TASK PROMPT
Without omitting anything, return the records precisely as given.

◆ ◆ ◆ ◆

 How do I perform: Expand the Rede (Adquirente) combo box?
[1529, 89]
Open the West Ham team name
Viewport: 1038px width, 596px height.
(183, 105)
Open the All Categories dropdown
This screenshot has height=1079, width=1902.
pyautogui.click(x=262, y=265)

◆ ◆ ◆ ◆

SOLVED EXERCISE
 How do I perform: Expand the Rede (Adquirente) combo box?
[1529, 89]
Open the West Ham team name
Viewport: 1038px width, 596px height.
(183, 105)
Open the All Categories dropdown
This screenshot has height=1079, width=1902.
pyautogui.click(x=262, y=265)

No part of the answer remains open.